NIAD Art Center

Florence Ludins-Katz and Dr. Elias Katz strongly believed that creative expression is inherent in all people, including those with disabilities. They were instrumental in founding three art centers for people with developmental disabilities that continue to exist today. 

The disability rights movement was already gaining steam in the San Francisco Bay Area when the Katzes moved to Berkeley, CA in 1966. By day, Florence was an artist and arts educator, and Elias practiced psychology at Sonoma State Hospital. At the time, they were also hosting wildly successful art-making events out of their garage for a number of artists with disabilities. A National Endowment for the Arts Grant allowed the Katzes to found Creative Growth in Oakland in 1974, NIAD Art Center in Richmond in 1982, and Creativity Explored in San Francisco in 1983.

Originally named “National Institute of Art & Disabilities,” NIAD was conceived as a research institute for methods of art practice and instruction for artists with developmental, intellectual, and physical disabilities, an organization that would share its findings with a national network of “progressive art studios”. 

The “Progressive Art Studio” methodology was simple but revolutionary in the way it centered acceptance rather than assimilation of artists with disabilities. The studios give artists an opportunity to work communally during regular work hours; they push for accessibility and inclusion in the traditional contemporary art world: gallery and museum exhibitions, art fairs, studio visits; they resist the student/professor relationship in favor of “studio facilitators” who assist more than teach; and they establish a sales element where artists earn a commission from collectors of their work.

#### Work order A
According to the NIAD Art Center text, in what year was NIAD Art Center founded in Richmond?
#### Work order B
Please reproduce word for word the part of the NIAD Art Center text from "Florence Ludins-Katz and" up to and including "to exist today.".
The material after this point has no connection to the NIAD Art Center text.

#### Data
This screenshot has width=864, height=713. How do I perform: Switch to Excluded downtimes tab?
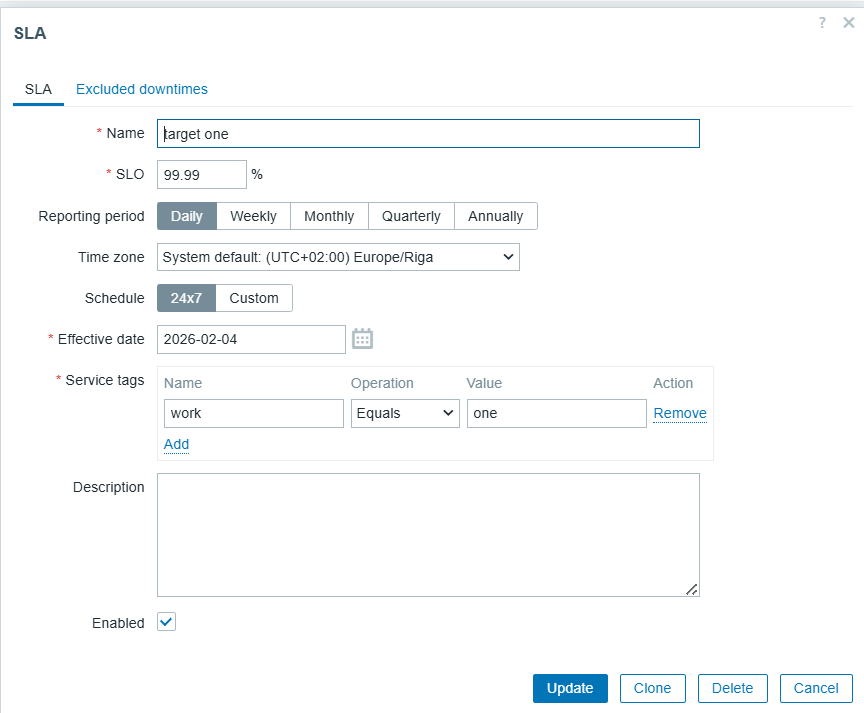tap(142, 89)
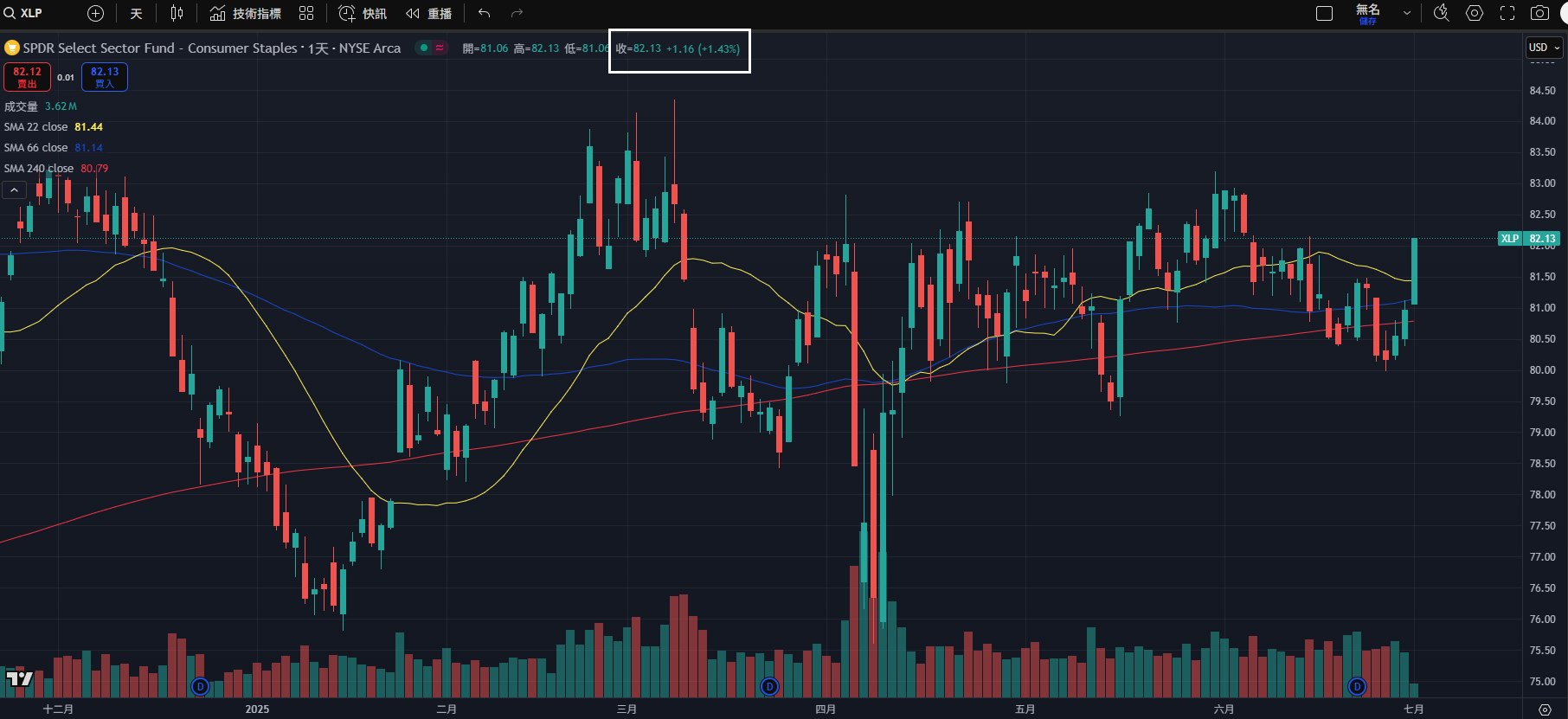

#### Problem solution A
1982

#### Problem solution B
Florence Ludins-Katz and Dr. Elias Katz strongly believed that creative expression is inherent in all people, including those with disabilities. They were instrumental in founding three art centers for people with developmental disabilities that continue to exist today.